Reach Your Small Business Customers with Email Marketing

Does email marketing still work? Considering the number of emails in your mailbox, it’s clear marketers still believe. And, in fact, email works. HubSpot reports that nearly 80% of marketers noted an increase in email engagement in 2019, and another study described at Litmus finds a whopping 42 to 1 return on investment with email campaigns. Of course, best practices make email deliver.

The three foundational elements of a solid email marketing program

Before you hit “send,” you’ll want to brush up on these three building blocks that are crucial to mass emails.

1. Create a clean list

If you’ve been collecting email addresses, good for you. “Owning” your list (instead of relying on social media platforms like Facebook) is a key step to connecting with your clients. However, it can be easy to overlook basic list-management principles.

First, you want to vet the addresses. Some of those emails you’ve been using may no longer be valid. According to one estimate at HubSpot, the average email list degrades by 22% each year as people change their service provider or their email address. And those email “bounces” can be hurting your reputation as a valid sender.

Here’s why: Email providers aim to prevent spam messages from reaching their customers, so they keep a watch on the IP (internet protocol) address that’s sending the message to determine if it’s are a legitimate sender before they deliver it. What they’re assessing are factors such as engagement, volume trends, and the content itself.

If you’re identified as an email sender with a list full of bounces or content that never gets opened, your messages could be marked as “spam” and go straight to your recipients’ junk folder. This can hurt your sales, and your customers will move on when they haven’t heard from you.

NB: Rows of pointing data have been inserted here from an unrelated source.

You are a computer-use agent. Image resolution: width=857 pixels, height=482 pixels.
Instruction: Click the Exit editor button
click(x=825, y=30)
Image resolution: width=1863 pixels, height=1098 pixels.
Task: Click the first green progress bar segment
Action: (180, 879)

2. Adhere to privacy requirements

Over the past several years, privacy laws have tightened, and recipients need to have “opted in” to your list. Here are the main laws to be aware of and adhere to—or face fines:

  • CAN-SPAM (Controlling the Assault of Non-Solicited Pornography and Marketing): This U.S. federal law, which went into effect in 2004, serves as a baseline for what email marketers need to know. In short, to avoid running afoul of CAN-SPAM, your emails need accurate header and subject lines, clear identification as an advertisement and easy opt-out procedures for those who choose to unsubscribe.
  • General Data Protection Regulation (GDPR): If you have international subscribers, you must conform to the requirements of GDPR. The main provisions of GDPR include a strict subscription process, such as a “double opt-in,” where subscribers confirm they asked for your messages, and also an easy way to unsubscribe. While you might not typically work internationally, these guidelines are still wise to follow, since you might not know where your subscribers originate, and you can be assured you are also conforming to domestic best practices.
  • Canada’s Anti-Spam Legislation (CASL): Yes, Canada has a similar law as well, which went into effect in 2014. Like GDPR, it requires consent, or opting in, to a list.

3. Send strong content

Five elements that can help bolster your email campaigns:

  • Use a strong subject line. One way to determine what subject lines work best is to use “A/B testing,” sometimes called “split” testing to see what resonates. (Here’s more on how A/B testing can be useful for different aspects of your email campaigns.)
  • Personalize your messages. Everyone wants something that was created just for them. In fact, emails with a personalized subject line are 26% more likely to be opened. As you get more sophisticated, you also might choose to customize them for various customer targets.
  • Create engaging content. There are so many ways you can interact with your customers—welcome emails, promotional sales blasts, blog posts and newsletters are just a few suggestions. Providing varied content will keep your customers educated and entertained and ensure they value to your communications.
  • Include a clear call to action. What do you want your readers to do after they’ve opened your email? Check out your new products or services? Read an article or download an eBook? Make sure it’s clearly stated in your email and you’ll improve engagement.
  • Be consistent. Think of your email communications as a campaign. The best email programs are those that have a cadence. Maybe you send a promotional offer every Monday and a new blog post every Thursday. When your recipients know when you’ll be visiting their inbox, they’re more apt to look for you—and notice if you’re gone. You also might be wondering when you should send email for maximum engagement. Multiple studies indicate that Thursday during the workday is the best time. Still, don’t feel bound by a specific time; send your email whenever you feel is best, based on how your customers respond to your messages.

Make your emails part of your customer experience and growth strategy. Planning your campaign, think about your social channels, your onsite promotions and your website. All together, they create great paths for promoting your brand.